The India story is pegged on the following fundamentals: Strong human capital, favourable demographics, established democratic norms, and robust regulatory and judicial guardrails. India is also home to a deep and growing pool of high-quality companies. When you put all of these elements together, it creates an environment that consistently attracts global capital.

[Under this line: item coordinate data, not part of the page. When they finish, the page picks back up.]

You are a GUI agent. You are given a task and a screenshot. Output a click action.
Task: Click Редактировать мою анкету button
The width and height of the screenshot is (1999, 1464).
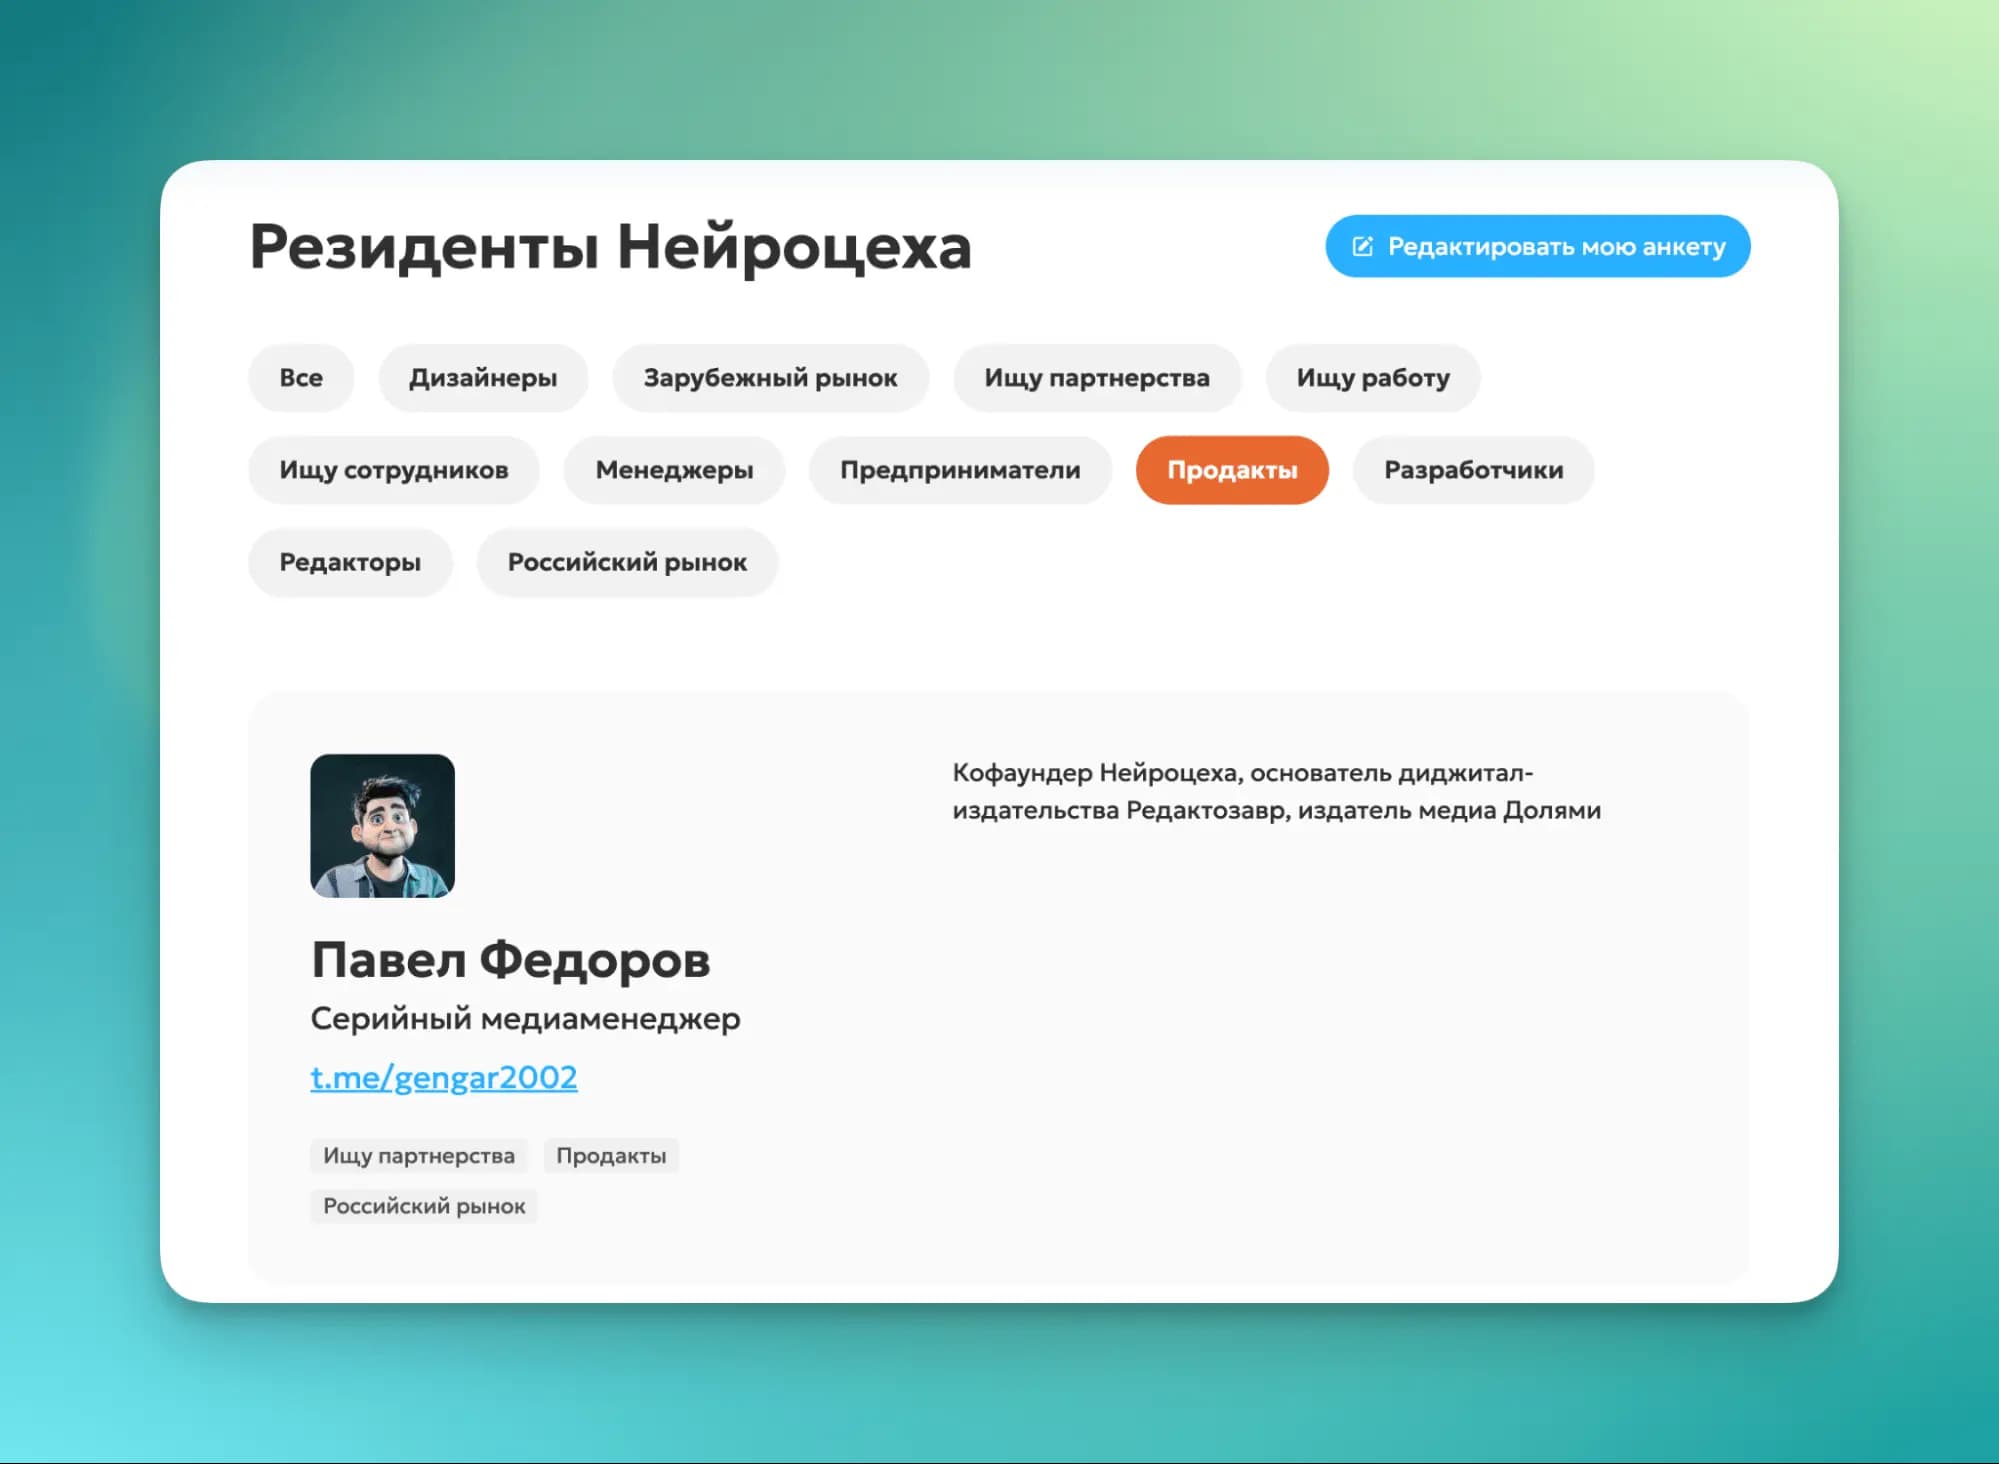pos(1556,246)
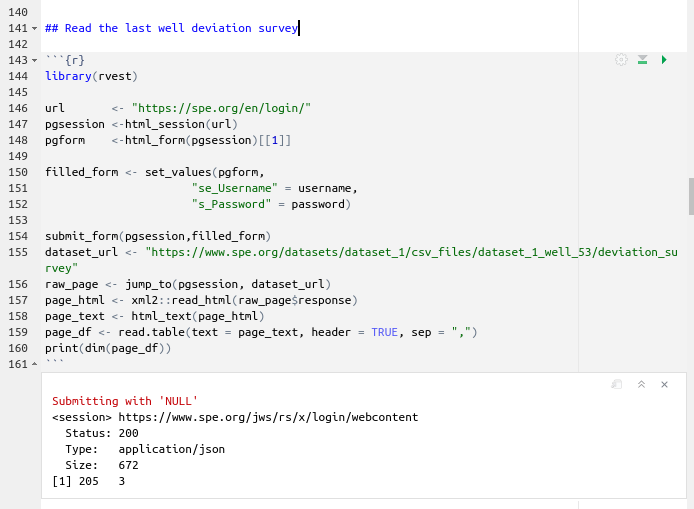Viewport: 694px width, 509px height.
Task: Click the red 'Submitting with NULL' message
Action: [125, 401]
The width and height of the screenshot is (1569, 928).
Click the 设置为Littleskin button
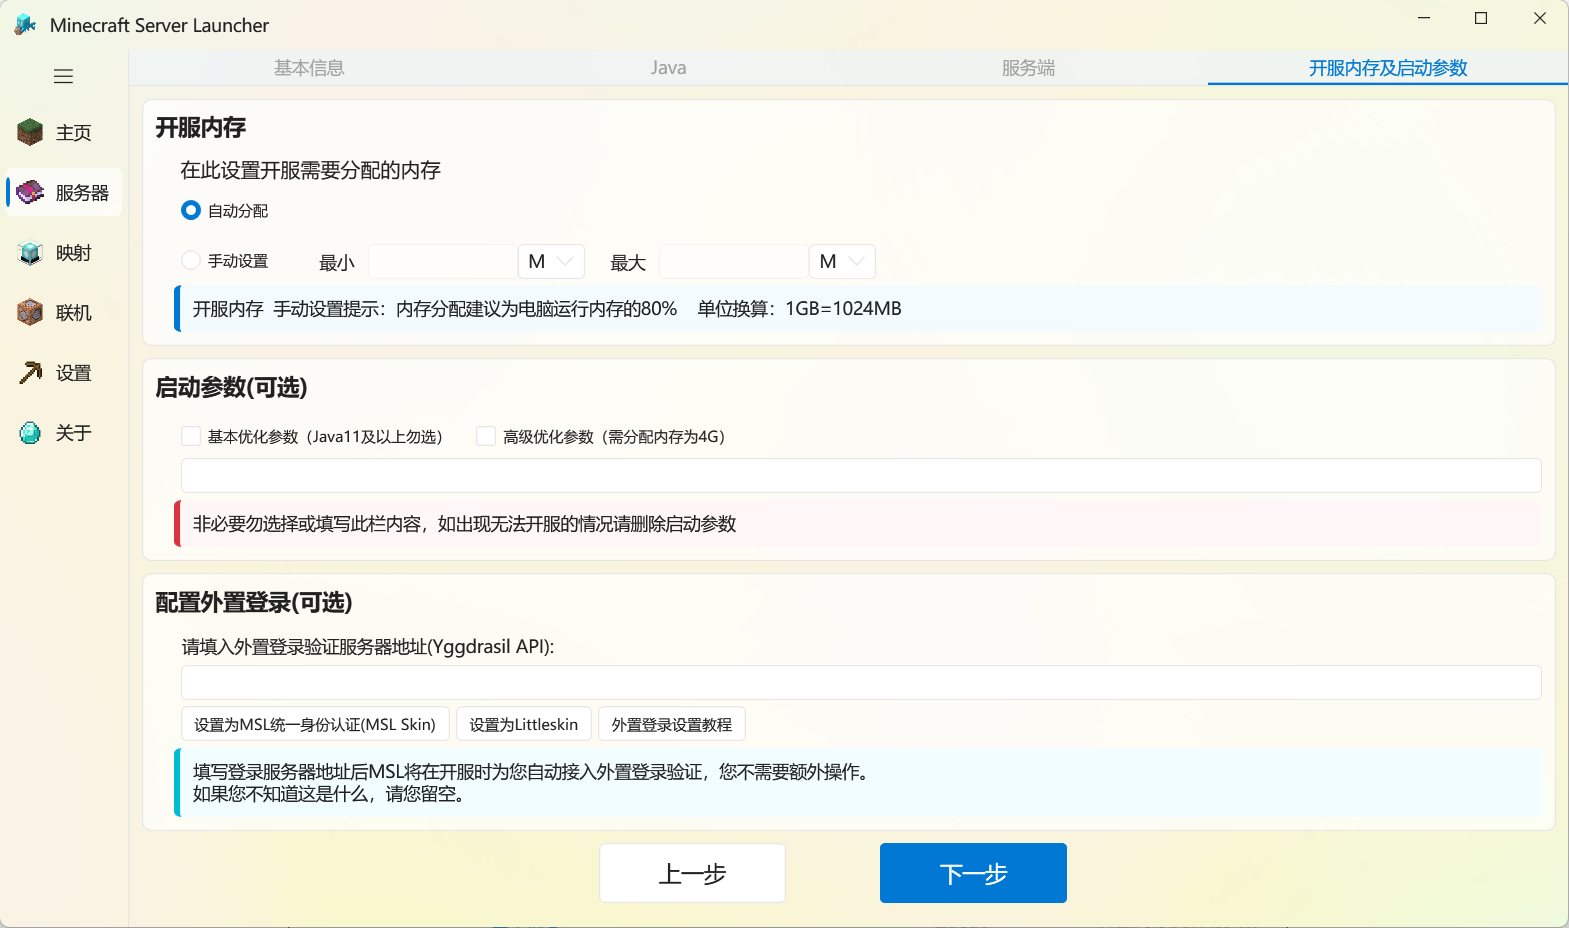click(x=523, y=724)
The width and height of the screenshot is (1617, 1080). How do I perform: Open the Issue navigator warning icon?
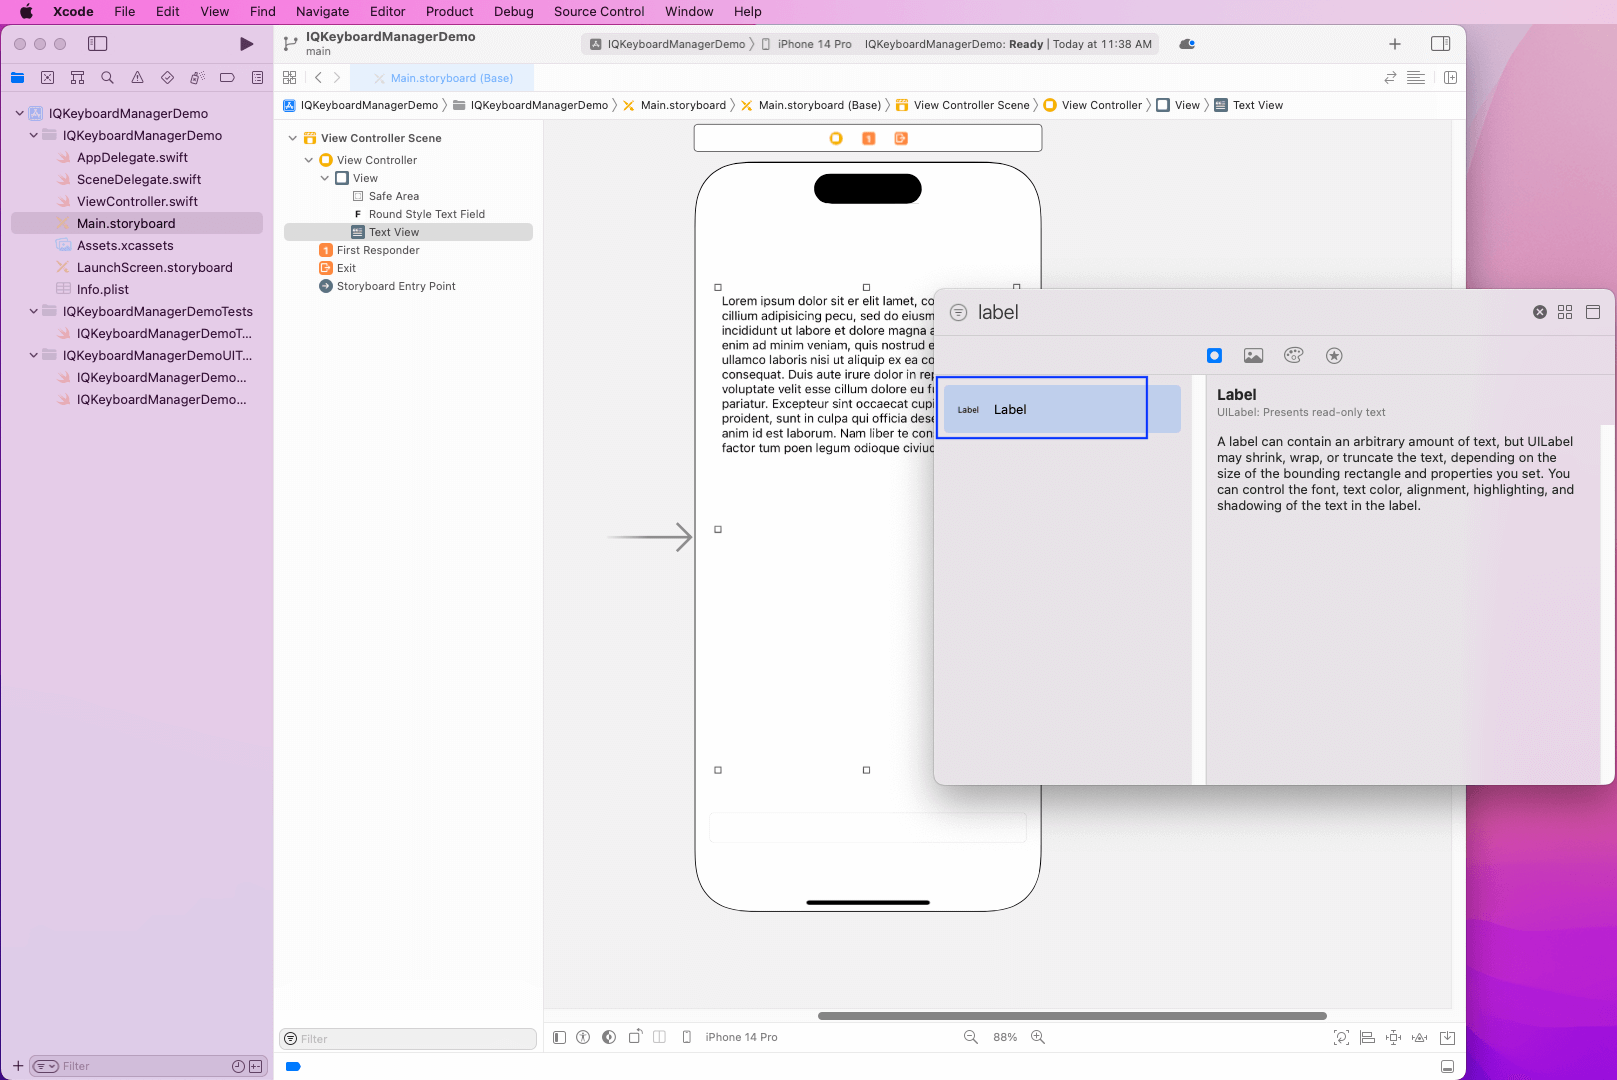137,78
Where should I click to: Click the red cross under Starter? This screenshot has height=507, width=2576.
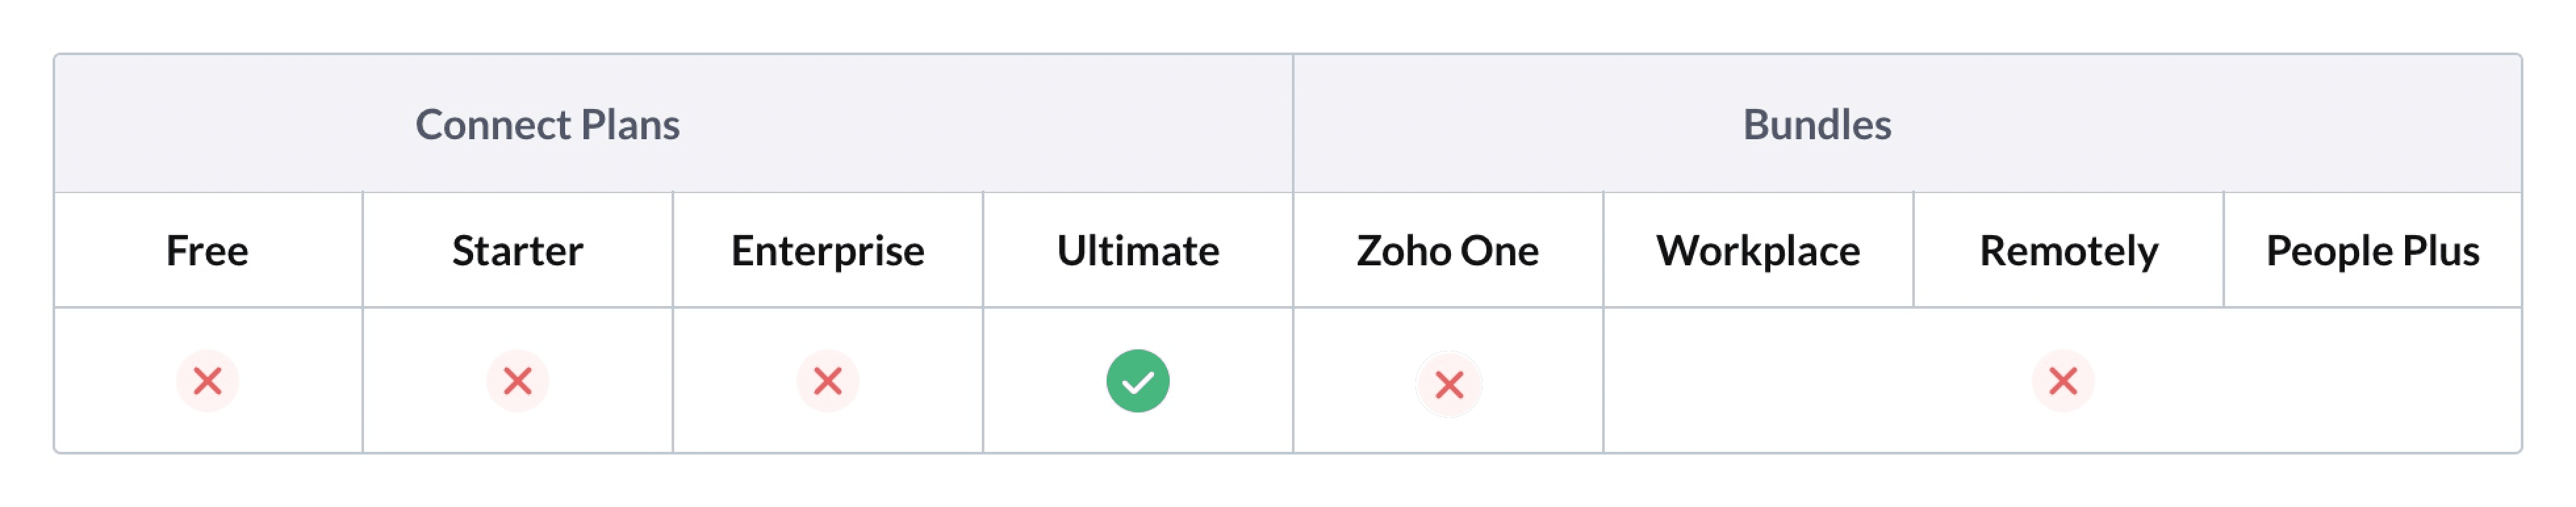[x=517, y=381]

There will, of course, be periods where valuations appear stretched. In 2025, for example, many foreign institutional investors felt that Indian equity valuations were rich relative to historical levels and were waiting to see whether corporate earnings would justify those higher multiples. As a result, foreign institutional investors were more cautious, while domestic investors continued to provide steady inflows. But that is a tactical, year-to-year allocation decision and not a shift in the long-term view. India’s structural drivers remain intact, and the long-term mindset around India among international investors has not changed.